◆ Items listed in a dataset:
+ + + +
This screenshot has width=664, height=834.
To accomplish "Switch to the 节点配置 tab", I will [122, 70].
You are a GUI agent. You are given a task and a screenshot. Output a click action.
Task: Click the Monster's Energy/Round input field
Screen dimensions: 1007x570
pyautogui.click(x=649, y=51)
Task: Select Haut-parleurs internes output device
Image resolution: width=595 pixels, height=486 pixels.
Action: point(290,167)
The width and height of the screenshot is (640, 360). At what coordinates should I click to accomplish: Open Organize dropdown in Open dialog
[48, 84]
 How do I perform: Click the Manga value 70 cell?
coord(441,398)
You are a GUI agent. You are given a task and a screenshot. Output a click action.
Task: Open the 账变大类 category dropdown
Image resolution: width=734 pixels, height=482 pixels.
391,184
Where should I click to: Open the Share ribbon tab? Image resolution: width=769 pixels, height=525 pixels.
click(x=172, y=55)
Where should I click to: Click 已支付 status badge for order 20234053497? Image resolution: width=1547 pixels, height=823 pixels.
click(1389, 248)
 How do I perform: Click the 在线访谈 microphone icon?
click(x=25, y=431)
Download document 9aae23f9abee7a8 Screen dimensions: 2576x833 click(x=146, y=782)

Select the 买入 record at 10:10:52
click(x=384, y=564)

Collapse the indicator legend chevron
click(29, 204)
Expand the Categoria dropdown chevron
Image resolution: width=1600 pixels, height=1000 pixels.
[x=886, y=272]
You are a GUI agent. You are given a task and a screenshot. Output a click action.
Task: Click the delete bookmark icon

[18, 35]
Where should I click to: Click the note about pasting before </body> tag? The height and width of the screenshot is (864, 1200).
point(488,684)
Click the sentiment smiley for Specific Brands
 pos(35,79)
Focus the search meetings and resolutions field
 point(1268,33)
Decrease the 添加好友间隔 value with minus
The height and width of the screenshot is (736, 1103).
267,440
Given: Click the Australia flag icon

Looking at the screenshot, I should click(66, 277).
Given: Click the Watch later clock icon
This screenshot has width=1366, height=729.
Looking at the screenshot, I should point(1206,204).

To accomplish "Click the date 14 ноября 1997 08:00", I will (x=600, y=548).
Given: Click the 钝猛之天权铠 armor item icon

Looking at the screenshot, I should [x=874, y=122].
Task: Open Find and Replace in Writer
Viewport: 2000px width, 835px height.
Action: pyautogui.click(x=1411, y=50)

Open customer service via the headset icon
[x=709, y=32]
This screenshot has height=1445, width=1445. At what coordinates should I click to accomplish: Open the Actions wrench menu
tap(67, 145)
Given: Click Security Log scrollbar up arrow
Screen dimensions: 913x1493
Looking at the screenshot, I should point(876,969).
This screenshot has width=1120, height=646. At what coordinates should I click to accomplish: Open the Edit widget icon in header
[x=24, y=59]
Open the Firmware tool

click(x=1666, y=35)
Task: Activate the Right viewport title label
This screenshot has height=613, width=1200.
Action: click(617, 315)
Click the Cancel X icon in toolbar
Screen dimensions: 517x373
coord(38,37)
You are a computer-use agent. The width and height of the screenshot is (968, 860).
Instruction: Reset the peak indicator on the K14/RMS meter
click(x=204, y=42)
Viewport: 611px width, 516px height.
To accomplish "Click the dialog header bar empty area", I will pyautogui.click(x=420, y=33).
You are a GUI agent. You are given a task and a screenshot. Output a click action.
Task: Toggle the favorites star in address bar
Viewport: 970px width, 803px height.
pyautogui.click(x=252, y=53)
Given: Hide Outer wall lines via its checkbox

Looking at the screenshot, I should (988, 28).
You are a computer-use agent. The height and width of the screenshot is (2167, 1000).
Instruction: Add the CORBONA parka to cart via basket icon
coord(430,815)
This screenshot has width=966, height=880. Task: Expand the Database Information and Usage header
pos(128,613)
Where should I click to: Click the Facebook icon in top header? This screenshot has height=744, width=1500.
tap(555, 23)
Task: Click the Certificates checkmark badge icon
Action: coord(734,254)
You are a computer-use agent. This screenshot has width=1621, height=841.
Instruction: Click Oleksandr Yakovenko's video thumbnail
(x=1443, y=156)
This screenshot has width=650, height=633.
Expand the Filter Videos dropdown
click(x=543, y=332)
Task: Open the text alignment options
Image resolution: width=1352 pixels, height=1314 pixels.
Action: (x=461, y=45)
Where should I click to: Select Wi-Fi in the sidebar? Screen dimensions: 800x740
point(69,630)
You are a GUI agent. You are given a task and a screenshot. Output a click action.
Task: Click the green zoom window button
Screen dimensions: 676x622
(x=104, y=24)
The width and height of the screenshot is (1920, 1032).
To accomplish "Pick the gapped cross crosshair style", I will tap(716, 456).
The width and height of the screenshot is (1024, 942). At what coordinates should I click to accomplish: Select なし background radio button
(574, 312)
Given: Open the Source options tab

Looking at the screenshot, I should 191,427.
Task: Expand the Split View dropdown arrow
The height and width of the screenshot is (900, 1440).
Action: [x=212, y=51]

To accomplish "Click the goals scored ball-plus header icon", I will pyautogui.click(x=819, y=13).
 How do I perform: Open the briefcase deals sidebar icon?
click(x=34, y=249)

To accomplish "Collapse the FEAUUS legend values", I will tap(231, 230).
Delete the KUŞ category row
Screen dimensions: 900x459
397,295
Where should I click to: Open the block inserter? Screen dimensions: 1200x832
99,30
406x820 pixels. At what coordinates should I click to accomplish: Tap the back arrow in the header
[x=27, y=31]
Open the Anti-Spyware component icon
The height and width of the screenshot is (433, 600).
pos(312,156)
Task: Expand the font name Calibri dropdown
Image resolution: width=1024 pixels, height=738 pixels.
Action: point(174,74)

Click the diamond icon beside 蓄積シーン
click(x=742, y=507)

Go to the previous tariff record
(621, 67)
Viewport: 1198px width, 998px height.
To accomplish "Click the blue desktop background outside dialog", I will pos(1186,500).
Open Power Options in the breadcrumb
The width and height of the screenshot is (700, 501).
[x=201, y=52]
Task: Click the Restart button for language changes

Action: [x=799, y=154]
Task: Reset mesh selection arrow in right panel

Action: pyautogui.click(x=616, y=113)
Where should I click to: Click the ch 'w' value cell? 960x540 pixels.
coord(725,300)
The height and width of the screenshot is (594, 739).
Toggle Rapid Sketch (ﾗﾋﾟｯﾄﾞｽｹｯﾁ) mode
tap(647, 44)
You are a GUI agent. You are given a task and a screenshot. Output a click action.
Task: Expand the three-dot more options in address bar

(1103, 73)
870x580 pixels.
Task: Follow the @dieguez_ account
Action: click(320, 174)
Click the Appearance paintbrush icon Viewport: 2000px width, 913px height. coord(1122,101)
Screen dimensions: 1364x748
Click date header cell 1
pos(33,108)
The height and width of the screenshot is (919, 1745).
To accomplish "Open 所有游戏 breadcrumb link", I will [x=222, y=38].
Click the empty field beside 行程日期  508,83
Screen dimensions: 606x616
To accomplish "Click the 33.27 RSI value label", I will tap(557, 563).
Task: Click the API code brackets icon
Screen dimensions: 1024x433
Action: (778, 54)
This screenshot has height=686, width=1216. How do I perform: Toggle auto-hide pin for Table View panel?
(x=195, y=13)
+ + + +
◆ WORK REQUIRED: Return all of the entries exactly as written.

◆ ANSWER TO THE EXERCISE:
This screenshot has width=664, height=834.
To accomplish "Switch to the 节点配置 tab", I will [122, 70].
You are a GUI agent. You are given a task and a screenshot. Output a click action.
Task: Click the Monster's Energy/Round input field
Screen dimensions: 1007x570
pyautogui.click(x=649, y=51)
Task: Select Haut-parleurs internes output device
Image resolution: width=595 pixels, height=486 pixels.
Action: point(290,167)
The width and height of the screenshot is (640, 360). At what coordinates should I click to accomplish: Open Organize dropdown in Open dialog
[48, 84]
 How do I perform: Click the Manga value 70 cell?
coord(441,398)
You are a GUI agent. You are given a task and a screenshot. Output a click action.
Task: Open the 账变大类 category dropdown
Image resolution: width=734 pixels, height=482 pixels.
391,184
Where should I click to: Open the Share ribbon tab? Image resolution: width=769 pixels, height=525 pixels.
click(x=172, y=55)
Where should I click to: Click 已支付 status badge for order 20234053497? Image resolution: width=1547 pixels, height=823 pixels.
click(1389, 248)
 How do I perform: Click the 在线访谈 microphone icon?
click(x=25, y=431)
Download document 9aae23f9abee7a8 Screen dimensions: 2576x833 click(x=146, y=782)

Select the 买入 record at 10:10:52
click(x=384, y=564)

Collapse the indicator legend chevron
click(29, 204)
Expand the Categoria dropdown chevron
Image resolution: width=1600 pixels, height=1000 pixels.
[x=886, y=272]
You are a GUI agent. You are given a task and a screenshot. Output a click action.
Task: Click the delete bookmark icon

[18, 35]
Where should I click to: Click the note about pasting before </body> tag? The height and width of the screenshot is (864, 1200).
point(488,684)
Click the sentiment smiley for Specific Brands
 pos(35,79)
Focus the search meetings and resolutions field
 point(1268,33)
Decrease the 添加好友间隔 value with minus
The height and width of the screenshot is (736, 1103).
267,440
Given: Click the Australia flag icon

Looking at the screenshot, I should click(66, 277).
Given: Click the Watch later clock icon
This screenshot has width=1366, height=729.
Looking at the screenshot, I should point(1206,204).

To accomplish "Click the date 14 ноября 1997 08:00", I will (x=600, y=548).
Given: Click the 钝猛之天权铠 armor item icon

Looking at the screenshot, I should [x=874, y=122].
Task: Open Find and Replace in Writer
Viewport: 2000px width, 835px height.
Action: pyautogui.click(x=1411, y=50)

Open customer service via the headset icon
[x=709, y=32]
This screenshot has height=1445, width=1445. At what coordinates should I click to accomplish: Open the Actions wrench menu
tap(67, 145)
Given: Click Security Log scrollbar up arrow
Screen dimensions: 913x1493
Looking at the screenshot, I should point(876,969).
This screenshot has width=1120, height=646. At what coordinates should I click to accomplish: Open the Edit widget icon in header
[x=24, y=59]
Open the Firmware tool

click(x=1666, y=35)
Task: Activate the Right viewport title label
This screenshot has height=613, width=1200.
Action: click(617, 315)
Click the Cancel X icon in toolbar
Screen dimensions: 517x373
coord(38,37)
You are a computer-use agent. The width and height of the screenshot is (968, 860).
Instruction: Reset the peak indicator on the K14/RMS meter
click(x=204, y=42)
Viewport: 611px width, 516px height.
To accomplish "Click the dialog header bar empty area", I will pyautogui.click(x=420, y=33).
You are a GUI agent. You are given a task and a screenshot. Output a click action.
Task: Toggle the favorites star in address bar
Viewport: 970px width, 803px height.
pyautogui.click(x=252, y=53)
Given: Hide Outer wall lines via its checkbox

Looking at the screenshot, I should (988, 28).
You are a computer-use agent. The height and width of the screenshot is (2167, 1000).
Instruction: Add the CORBONA parka to cart via basket icon
coord(430,815)
This screenshot has width=966, height=880. Task: Expand the Database Information and Usage header
pos(128,613)
Where should I click to: Click the Facebook icon in top header? This screenshot has height=744, width=1500.
tap(555, 23)
Task: Click the Certificates checkmark badge icon
Action: coord(734,254)
You are a computer-use agent. This screenshot has width=1621, height=841.
Instruction: Click Oleksandr Yakovenko's video thumbnail
(x=1443, y=156)
This screenshot has width=650, height=633.
Expand the Filter Videos dropdown
click(x=543, y=332)
Task: Open the text alignment options
Image resolution: width=1352 pixels, height=1314 pixels.
Action: (x=461, y=45)
Where should I click to: Select Wi-Fi in the sidebar? Screen dimensions: 800x740
point(69,630)
You are a GUI agent. You are given a task and a screenshot. Output a click action.
Task: Click the green zoom window button
Screen dimensions: 676x622
(x=104, y=24)
The width and height of the screenshot is (1920, 1032).
To accomplish "Pick the gapped cross crosshair style", I will tap(716, 456).
The width and height of the screenshot is (1024, 942). At what coordinates should I click to accomplish: Select なし background radio button
(574, 312)
Given: Open the Source options tab

Looking at the screenshot, I should 191,427.
Task: Expand the Split View dropdown arrow
The height and width of the screenshot is (900, 1440).
Action: [x=212, y=51]

To accomplish "Click the goals scored ball-plus header icon", I will pyautogui.click(x=819, y=13).
 How do I perform: Open the briefcase deals sidebar icon?
click(x=34, y=249)

To accomplish "Collapse the FEAUUS legend values", I will tap(231, 230).
Delete the KUŞ category row
Screen dimensions: 900x459
397,295
Where should I click to: Open the block inserter? Screen dimensions: 1200x832
99,30
406x820 pixels. At what coordinates should I click to accomplish: Tap the back arrow in the header
[x=27, y=31]
Open the Anti-Spyware component icon
The height and width of the screenshot is (433, 600).
pos(312,156)
Task: Expand the font name Calibri dropdown
Image resolution: width=1024 pixels, height=738 pixels.
Action: point(174,74)

Click the diamond icon beside 蓄積シーン
click(x=742, y=507)

Go to the previous tariff record
(621, 67)
Viewport: 1198px width, 998px height.
To accomplish "Click the blue desktop background outside dialog", I will pos(1186,500).
Open Power Options in the breadcrumb
The width and height of the screenshot is (700, 501).
[x=201, y=52]
Task: Click the Restart button for language changes

Action: [x=799, y=154]
Task: Reset mesh selection arrow in right panel

Action: pyautogui.click(x=616, y=113)
Where should I click to: Click the ch 'w' value cell? 960x540 pixels.
coord(725,300)
The height and width of the screenshot is (594, 739).
Toggle Rapid Sketch (ﾗﾋﾟｯﾄﾞｽｹｯﾁ) mode
tap(647, 44)
You are a GUI agent. You are given a task and a screenshot. Output a click action.
Task: Expand the three-dot more options in address bar

(1103, 73)
870x580 pixels.
Task: Follow the @dieguez_ account
Action: click(320, 174)
Click the Appearance paintbrush icon Viewport: 2000px width, 913px height. coord(1122,101)
Screen dimensions: 1364x748
Click date header cell 1
pos(33,108)
The height and width of the screenshot is (919, 1745).
To accomplish "Open 所有游戏 breadcrumb link", I will [x=222, y=38].
Click the empty field beside 行程日期  508,83
Screen dimensions: 606x616
To accomplish "Click the 33.27 RSI value label", I will tap(557, 563).
Task: Click the API code brackets icon
Screen dimensions: 1024x433
Action: (778, 54)
This screenshot has height=686, width=1216. How do I perform: Toggle auto-hide pin for Table View panel?
(x=195, y=13)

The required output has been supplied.